Much of Western culture is in crisis, because it has brutally seized nature and does not want to understand it and has difficulty understanding visible and clear signs, this crisis comes from before the current technological revolution, many philosophers at the beginning of the century XX pointed to her, and the silence asked by Krenak can also be what Theodor Adorno identifies as true contemplation: “The bliss of contemplation consists in disenchanted enchantment.” Theodor Adorno, I remember that this philosopher is neither mystic nor religious.

Ailton Krenak wrote “Ideas to postpone the end of the world” (Cia. da Letras, s/a), within an indigenous cosmovision, but aware that this is a planetary problem, he said in an interview with Daily Estado de Minas (03 /04/2020): “I don’t understand where there is something other than nature.
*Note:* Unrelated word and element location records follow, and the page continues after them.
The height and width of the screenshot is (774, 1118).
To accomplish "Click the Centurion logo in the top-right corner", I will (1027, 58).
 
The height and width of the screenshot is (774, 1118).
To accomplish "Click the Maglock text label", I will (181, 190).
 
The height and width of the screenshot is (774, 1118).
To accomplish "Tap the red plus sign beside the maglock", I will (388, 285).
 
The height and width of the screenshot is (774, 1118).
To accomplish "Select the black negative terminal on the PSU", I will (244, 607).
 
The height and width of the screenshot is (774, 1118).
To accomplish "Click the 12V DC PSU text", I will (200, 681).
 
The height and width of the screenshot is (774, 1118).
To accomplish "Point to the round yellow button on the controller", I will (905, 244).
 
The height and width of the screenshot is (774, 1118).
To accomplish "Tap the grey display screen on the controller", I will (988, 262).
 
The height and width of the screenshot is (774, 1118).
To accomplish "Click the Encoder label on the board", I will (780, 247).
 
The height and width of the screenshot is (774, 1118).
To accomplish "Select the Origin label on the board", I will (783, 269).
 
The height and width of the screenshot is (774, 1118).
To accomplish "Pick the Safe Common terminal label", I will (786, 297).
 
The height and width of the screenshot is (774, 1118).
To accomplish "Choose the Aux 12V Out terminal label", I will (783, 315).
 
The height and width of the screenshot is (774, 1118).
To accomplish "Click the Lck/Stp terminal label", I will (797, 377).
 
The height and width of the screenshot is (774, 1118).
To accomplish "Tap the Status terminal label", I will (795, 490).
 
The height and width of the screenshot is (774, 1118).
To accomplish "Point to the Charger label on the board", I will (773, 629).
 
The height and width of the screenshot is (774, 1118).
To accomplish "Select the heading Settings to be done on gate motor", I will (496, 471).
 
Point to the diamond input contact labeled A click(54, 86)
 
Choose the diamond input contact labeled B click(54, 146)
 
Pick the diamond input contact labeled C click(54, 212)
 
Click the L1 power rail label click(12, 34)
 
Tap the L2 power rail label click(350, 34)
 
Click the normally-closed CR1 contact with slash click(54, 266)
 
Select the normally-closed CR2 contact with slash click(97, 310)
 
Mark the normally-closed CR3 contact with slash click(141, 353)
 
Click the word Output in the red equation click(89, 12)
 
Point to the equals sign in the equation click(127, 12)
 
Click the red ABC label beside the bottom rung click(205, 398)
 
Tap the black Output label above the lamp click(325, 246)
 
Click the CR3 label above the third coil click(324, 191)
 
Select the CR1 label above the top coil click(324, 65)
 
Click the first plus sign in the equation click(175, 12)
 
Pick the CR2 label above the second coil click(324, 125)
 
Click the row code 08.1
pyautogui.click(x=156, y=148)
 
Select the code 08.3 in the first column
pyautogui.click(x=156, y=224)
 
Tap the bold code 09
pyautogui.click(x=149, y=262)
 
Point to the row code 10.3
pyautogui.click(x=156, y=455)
Everything is nature. The cosmos is nature. All I can think of is nature”, denouncing that the way we live is artificial and not in keeping with human nature.

Interpreting the book by Davi Kapenawa, another indigenous leader, Viveiro de Castro and Danowski also see that our “cultured” and Western thinking is concentrated in the world of merchandise, and Kapenawa says: “white people dream a lot, but they only dream of themselves”, that is, with its own culture without being able to contemplate a wider world, where everyone is present.

These worldviews may seem naive, but they mean that we must always think beyond our culture, also the Christian worldview calls for this effort, and after teaching his apostles what the master himself should go through, and they still don’t understand, Jesus will make use of of a new metaphor for them to think in a purer and less culturalized way.

In chapter 10 of the Gospel of Mark, seeing that they wanted to keep the children away from him, He says (Mk 10:14-15): “Let the children come to me. Do not forbid them, because the Kingdom of God belongs to those who are like them. Truly I say to you: whoever does not receive the Kingdom of God as a child will not enter it”.

The world to come, in different worldviews, even if they seem childish, shows the crisis and exhaustion of cultural thought in our time, and the exhaustion of natural means.